Stop The Violence – LGBT Rights Are Human Rights: An Historic US Sponsored Conference

Published: June 18, 2012

TIRANA, ALBANIA – This past week, dozens of LGBT activists from countries in and around southeastern Europe gathered at the Tirana International Hotel for a precedent-setting event: “Stop the Violence: LGBT Rights are Human Rights,” the first LGBT conference ever sponsored by the U.S. government in a foreign country. Over two and a half days filled with panels, meals, cocktails, and even an art exhibition in Tirana, Albania’s capital city, the activists, most of them young, shared stories and best practices on topics like engaging with law enforcement and using social media. They also talked with U.S. Embassy representatives from their respective countries about how the LGBT community and American officials can work together to advance the principle of Secretary of State Hillary Clinton’s now-famous statement “gay rights are human rights.” It was no coincidence that the second half of the event’s title echoed this statement, the essence of which often imbued the conference with an air of excitement, resolve,  and joy.

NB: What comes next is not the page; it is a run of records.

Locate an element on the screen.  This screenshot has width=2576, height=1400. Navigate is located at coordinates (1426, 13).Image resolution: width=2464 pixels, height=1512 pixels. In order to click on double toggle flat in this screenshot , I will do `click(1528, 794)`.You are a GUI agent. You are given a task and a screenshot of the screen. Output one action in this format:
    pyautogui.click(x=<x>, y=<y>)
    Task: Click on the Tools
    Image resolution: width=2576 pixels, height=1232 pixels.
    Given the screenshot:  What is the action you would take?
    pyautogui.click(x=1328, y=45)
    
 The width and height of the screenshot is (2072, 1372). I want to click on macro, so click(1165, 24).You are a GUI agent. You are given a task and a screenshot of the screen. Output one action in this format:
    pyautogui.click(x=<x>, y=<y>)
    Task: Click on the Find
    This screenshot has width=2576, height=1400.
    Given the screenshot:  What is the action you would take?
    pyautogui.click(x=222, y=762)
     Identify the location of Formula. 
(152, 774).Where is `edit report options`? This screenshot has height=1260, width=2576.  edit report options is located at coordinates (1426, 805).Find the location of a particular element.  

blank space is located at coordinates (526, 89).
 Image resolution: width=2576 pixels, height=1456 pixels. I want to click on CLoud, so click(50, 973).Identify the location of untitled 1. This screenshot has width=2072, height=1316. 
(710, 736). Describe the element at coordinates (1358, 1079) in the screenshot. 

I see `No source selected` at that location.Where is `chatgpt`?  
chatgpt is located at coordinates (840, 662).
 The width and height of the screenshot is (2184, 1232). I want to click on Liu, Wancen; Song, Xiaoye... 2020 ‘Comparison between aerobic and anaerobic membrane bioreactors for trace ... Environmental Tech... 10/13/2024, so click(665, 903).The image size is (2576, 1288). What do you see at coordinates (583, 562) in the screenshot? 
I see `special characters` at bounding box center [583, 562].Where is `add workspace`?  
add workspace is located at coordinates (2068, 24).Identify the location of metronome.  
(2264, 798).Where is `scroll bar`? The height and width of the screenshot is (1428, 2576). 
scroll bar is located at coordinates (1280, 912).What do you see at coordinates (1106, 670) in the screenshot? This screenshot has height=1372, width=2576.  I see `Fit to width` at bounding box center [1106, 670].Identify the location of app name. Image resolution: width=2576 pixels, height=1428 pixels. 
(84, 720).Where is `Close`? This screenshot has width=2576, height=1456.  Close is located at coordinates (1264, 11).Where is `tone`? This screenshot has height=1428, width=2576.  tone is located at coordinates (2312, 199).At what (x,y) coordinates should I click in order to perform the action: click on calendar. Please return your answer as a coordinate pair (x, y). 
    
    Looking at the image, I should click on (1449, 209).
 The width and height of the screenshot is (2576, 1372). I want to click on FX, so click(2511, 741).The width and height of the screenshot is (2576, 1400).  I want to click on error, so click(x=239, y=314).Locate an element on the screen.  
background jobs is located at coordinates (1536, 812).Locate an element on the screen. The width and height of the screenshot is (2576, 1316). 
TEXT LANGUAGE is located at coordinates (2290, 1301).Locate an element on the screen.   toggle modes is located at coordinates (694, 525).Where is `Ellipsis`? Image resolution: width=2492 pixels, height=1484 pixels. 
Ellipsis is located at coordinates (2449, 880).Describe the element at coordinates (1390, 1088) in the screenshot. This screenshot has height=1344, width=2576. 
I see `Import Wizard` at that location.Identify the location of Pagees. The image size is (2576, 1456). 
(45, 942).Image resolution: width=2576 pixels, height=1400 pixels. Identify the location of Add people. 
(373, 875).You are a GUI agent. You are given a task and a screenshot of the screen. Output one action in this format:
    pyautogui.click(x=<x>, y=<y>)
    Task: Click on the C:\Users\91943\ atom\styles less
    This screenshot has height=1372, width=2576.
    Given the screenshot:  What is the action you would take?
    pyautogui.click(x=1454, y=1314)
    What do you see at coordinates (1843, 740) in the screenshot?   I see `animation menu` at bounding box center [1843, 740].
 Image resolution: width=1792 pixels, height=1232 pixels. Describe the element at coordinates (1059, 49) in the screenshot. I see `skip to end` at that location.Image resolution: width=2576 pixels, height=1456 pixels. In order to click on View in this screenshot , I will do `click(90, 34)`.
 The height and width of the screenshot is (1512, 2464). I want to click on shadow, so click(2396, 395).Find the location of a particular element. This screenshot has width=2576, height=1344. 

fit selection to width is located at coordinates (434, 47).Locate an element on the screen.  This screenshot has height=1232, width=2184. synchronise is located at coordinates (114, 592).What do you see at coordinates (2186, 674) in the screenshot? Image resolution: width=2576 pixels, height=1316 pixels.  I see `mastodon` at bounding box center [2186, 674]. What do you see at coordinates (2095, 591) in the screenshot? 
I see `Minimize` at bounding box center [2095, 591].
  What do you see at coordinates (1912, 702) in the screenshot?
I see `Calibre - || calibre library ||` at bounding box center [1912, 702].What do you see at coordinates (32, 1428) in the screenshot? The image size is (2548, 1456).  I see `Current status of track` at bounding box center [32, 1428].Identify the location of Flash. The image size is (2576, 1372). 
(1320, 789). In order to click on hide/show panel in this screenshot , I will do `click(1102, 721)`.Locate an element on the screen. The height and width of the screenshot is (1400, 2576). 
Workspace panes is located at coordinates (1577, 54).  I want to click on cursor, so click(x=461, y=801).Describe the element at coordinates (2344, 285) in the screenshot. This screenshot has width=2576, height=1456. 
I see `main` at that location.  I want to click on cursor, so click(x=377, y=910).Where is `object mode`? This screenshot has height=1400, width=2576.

But the first half of the conference’s title, “Stop the Violence,” was a reminder of the stark contrast between the event and the reality of life for many of the activists in their home countries, most of which are still working to transform into well-functioning, accepting democracies.
Consider Albania. In this small Balkan country, just two decades removed from the fall of a communist regime that was largely intolerant of difference, the LGBT movement is scarcely three years old, boasts only a few hundred active members, and faces continuous challenges. Rewind to March, for instance, when the country’s Deputy Defense Minister Ekrem Spahiu announced that, if the LGBT community in his country attempted to hold a Pride parade, “they should be beaten with truncheons.” Two months later, when a small group of activists staged a bike rally on the International Day Against Homophobia in heavy rain and Tirana’s chaotic traffic, their route was further disrupted when people waiting on the sidewalk threw homemade smoke bombs into the street.
Perhaps unsurprisingly, the LGBT conference in Tirana, while not a secret, was also was not widely publicized. “I’ll be honest, most Albanians don’t know this conference is going on,” a representative of the U.S. embassy told me. “We didn’t push it. If we had, we might have faced some negative response.”
The same could have been said in most any country in the region if it had hosted the conference, as an image of Europe posted on the wall outside the event’s main room revealed. The “rainbow map,” prepared by the International Lesbian, Gay, Bisexual, and Trans Association (ILGA) earlier this year, indicates how well-constructed national laws are to protect and provide for the LGBT community. Generally speaking, as one moves east across Europe, the situation gets worse and worse. On a scale of -12 (terrible) to 30 (excellent), Albania receives only a 6, as do Bulgaria, Romania, and Serbia. Kosovo, Poland, and Greece rank at a 2, while Russia, Macedonia, and Moldova are at -4 or lower.
But weak legal systems are only part of the picture. Homophobia driven by traditional norms, nationalism, and religion is an enormous obstacle for the inchoate LGBT communities. In 2008, for instance, activists who had gathered on a bus to stage a demonstration in Moldova were trapped inside by hundreds of angry, screaming protesters, many of them religious. (The vast majority of Moldovans are Orthodox Christian.) Nine phone calls to the police went unanswered. Since then, the LGBT community has focused more on unplanned demonstrations like flash mobs, which, according to one activist, only attract backlash afterward “from the bigots and homophobes who missed the party.”
Another activist, Zdravko Cimbaljevic of the group LGBT Forum Progress in Montenegro, one of the former Yugoslav republics, reported a beating based on his sexual orientation to a police officer who did not want to recognize that he was gay. In particular, although Cimbaljevic’s attacker had called him “faggot,” the officer did not want to put the word in his report. “‘Why do you need that?’” Cimbaljevic recalled the officer asking. “People don’t want to believe there is a LGBT community in Montenegro,” he added.